Problem description:
Please copy the part of the movie review that begins with "The Black Phone" and ends with "it fear change.", swapping "thrilled" for "delighted".

Document passage:
The Black Phone is a movie I still think about quite a bit, not necessarily because of its merits or deficiencies, but because I wonder whether my older, full-blown recommendation of it was warranted. Subsequent rewatches were not as kind to the movie, and I often find myself wondering whether it was really as good as I had once thought. Either way, it was well-received and successful enough for Blumhouse to greenlight a sequel, again directed by Scott Derrickson (Sinister). Though the track record of horror sequels is thorny, I'm thrilled to report that Black Phone 2, though imperfect, is a well-acted and brilliantly atmospheric movie that brings back all the things that worked in the original while also mixing in new, even daring elements that mesh surprisingly well. This sequel doesn't abandon everything that made the first one tick, but neither does it fear change.


Black Phone 2 is different enough to warrant some exposition in this review, so hang with me here. It's been four years since young Finney Blake ended the Grabber's reign of terror by snapping the serial killer's neck in his own basement. Since then, his once-alcoholic father has sobered up, but he and his sister, Gwen, have gone the other direction; she became a foul-mouthed social outcast, while he took on the persona of a feared schoolyard brawler; whispers of that's the boy who killed the Grabber follow Finney everywhere he goes. It's now 1982, and Finney is dismayed when Gwen tells him that she's begun to have dreams of decades-old murders that took place at Alpine Lake Youth Camp, a Christian camp with a troubled past. Gwen's dreams once solved a kidnapping case in the real world, so the Blake children realize they don't have much choice but to follow up on them once again.


A dead payphone rests on camp property, and one night, while everyone else is asleep, it rings for Finney. Who else could it be but the angry soul of the Grabber back for vengeance? He violently attacks Gwen in her sleep, a la Freddy Krueger, and though Finney and his compatriots manage to save the girl, they know they have to act fast. You can probably insinuate on your own that the Grabber was indeed responsible for the old murders at Alpine Lake, and Finney realizes that the bodies of those who were some of his first victims must be found if the Grabber's power over the dream realm is to be finally broken. The only problem is that the Grabber has grown far less predictable in death, and there's no telling what horrible things will happen if Finney and those close to him don't act fast enough; no pressure.


The original Black Phone consisted of two major elements that shared roughly equal weight. The first was a grounded element similar in theme to John Wayne Gacy's murders, and the second was the supernatural element of the phone. This sequel leans more into the paranormal side of the Grabber and his one-of-a-kind phone, and the inevitable comparisons to A Nightmare on Elm Street aren't out of order. Another more aesthetic element of the first movie was, well, its aesthetic, and Black Phone 2 seems more interested in preserving that than anything else. This sequel is photographed with all the flair of a 1980s true crime story, and the nostalgic, attractive VHS quality will be familiar to anyone who's seen the original.

Given information:

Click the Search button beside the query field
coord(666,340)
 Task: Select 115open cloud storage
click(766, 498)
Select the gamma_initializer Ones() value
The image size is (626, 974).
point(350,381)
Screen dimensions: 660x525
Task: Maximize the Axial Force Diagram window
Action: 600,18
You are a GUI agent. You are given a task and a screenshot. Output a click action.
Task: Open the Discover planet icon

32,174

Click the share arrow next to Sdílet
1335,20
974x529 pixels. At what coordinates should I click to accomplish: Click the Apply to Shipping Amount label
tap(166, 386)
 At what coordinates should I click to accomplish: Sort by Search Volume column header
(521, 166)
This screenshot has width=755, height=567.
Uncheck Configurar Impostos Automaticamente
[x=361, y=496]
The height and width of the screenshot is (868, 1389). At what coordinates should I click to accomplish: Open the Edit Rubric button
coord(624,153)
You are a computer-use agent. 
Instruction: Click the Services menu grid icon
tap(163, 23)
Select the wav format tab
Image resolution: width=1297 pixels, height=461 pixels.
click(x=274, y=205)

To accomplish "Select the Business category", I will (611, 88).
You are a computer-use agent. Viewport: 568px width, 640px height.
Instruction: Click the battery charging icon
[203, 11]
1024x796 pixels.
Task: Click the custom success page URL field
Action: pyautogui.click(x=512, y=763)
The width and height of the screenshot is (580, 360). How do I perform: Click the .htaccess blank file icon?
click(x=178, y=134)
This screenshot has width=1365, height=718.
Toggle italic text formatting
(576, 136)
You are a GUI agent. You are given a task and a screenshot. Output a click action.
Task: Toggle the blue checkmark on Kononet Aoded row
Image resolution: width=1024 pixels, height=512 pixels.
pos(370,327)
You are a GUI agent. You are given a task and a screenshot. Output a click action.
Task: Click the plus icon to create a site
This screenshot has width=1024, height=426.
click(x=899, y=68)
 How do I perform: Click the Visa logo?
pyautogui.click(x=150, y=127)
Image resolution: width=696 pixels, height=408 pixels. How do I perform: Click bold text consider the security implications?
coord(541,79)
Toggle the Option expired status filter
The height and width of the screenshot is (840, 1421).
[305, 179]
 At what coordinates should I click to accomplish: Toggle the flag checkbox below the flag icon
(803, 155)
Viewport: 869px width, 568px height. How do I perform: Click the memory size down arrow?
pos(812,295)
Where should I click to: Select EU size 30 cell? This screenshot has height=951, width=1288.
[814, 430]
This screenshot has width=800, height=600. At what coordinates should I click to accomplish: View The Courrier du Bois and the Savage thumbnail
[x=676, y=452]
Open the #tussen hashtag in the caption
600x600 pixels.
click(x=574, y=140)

Task answer:
The Black Phone is a movie I still think about quite a bit, not necessarily because of its merits or deficiencies, but because I wonder whether my older, full-blown recommendation of it was warranted. Subsequent rewatches were not as kind to the movie, and I often find myself wondering whether it was really as good as I had once thought. Either way, it was well-received and successful enough for Blumhouse to greenlight a sequel, again directed by Scott Derrickson (Sinister). Though the track record of horror sequels is thorny, I'm delighted to report that Black Phone 2, though imperfect, is a well-acted and brilliantly atmospheric movie that brings back all the things that worked in the original while also mixing in new, even daring elements that mesh surprisingly well. This sequel doesn't abandon everything that made the first one tick, but neither does it fear change.